Dengan bangga aku menyajikan pasta buatanku di atas meja. Pasta yang ku sebut dengan istilah pasta Sakila. Aku membaginya menjadi enam porsi. Sembari tersenyum puas aku memandang kreasiku yang pertama ini.
"Wah, sepertinya menantu Ibu sudah bekerja keras pagi ini. Lihatlah Alka, betapa lezatnya pasta ini," tutur Ibu mertuaku yang biasa ku panggil Nenek. Panggilan itu sangat pantas sesuai dengan usianya. Mengingat aku yang seharusnya menjadi cucu Ibu mertuaku ini. Tapi tunggu, Paman hanya melihat pasta buatanku dengan tatapan datar.

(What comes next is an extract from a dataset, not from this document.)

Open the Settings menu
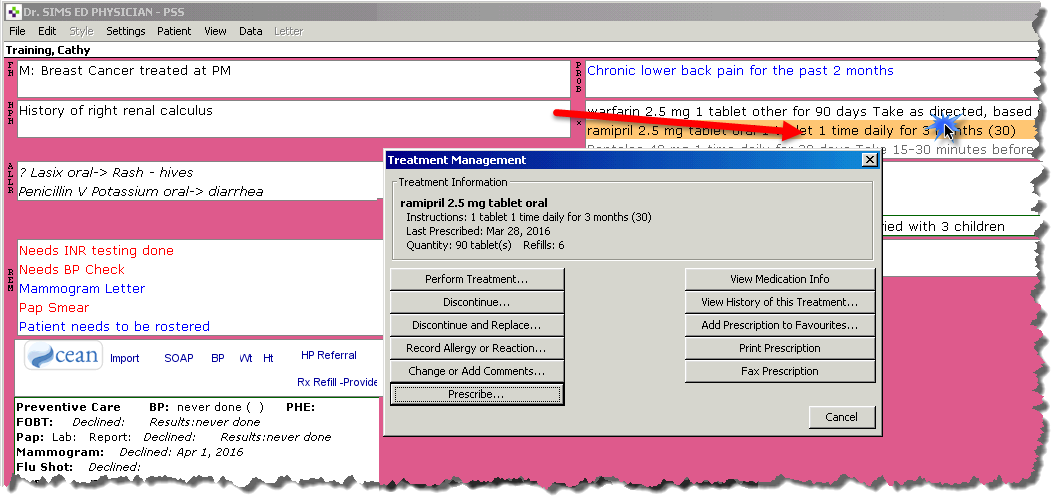Image resolution: width=1060 pixels, height=503 pixels. (126, 31)
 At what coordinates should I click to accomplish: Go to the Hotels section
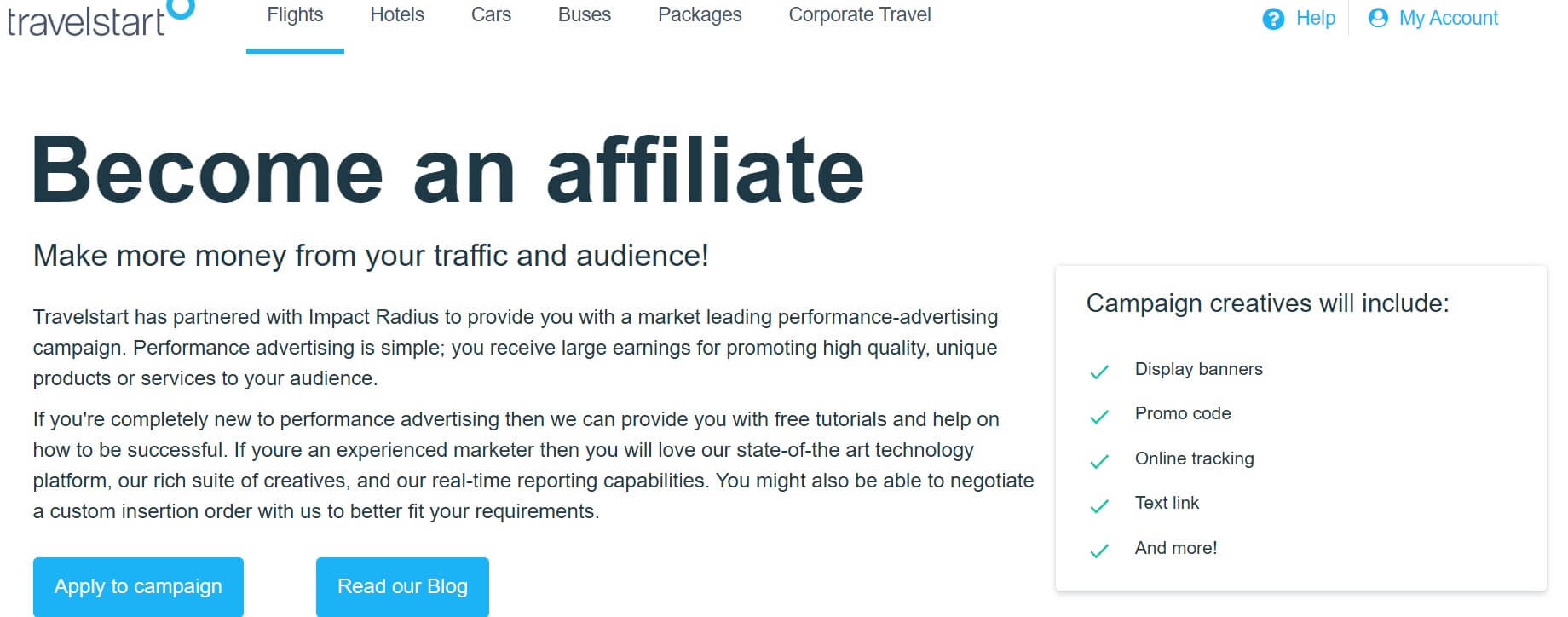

"Lihat saja nanti kalau Paman makan pasta buatanku, pasti dia akan berdecak kagum juga. Setelah itu dia akan berterimakasih padaku," batinku.
Perlahan aku melihat Alka mulai mencicipi pasta buatanku itu. Lalu kemudian anggota keluarga lainnya juga turut mencicipinya. Tapi mengapa ekspresi mereka jauh dari ekspektasiku? seperti... tidak enak?
Tak lama Reina memuntahkan pasta yang baru satu kali di cicipinya itu ke atas lantai.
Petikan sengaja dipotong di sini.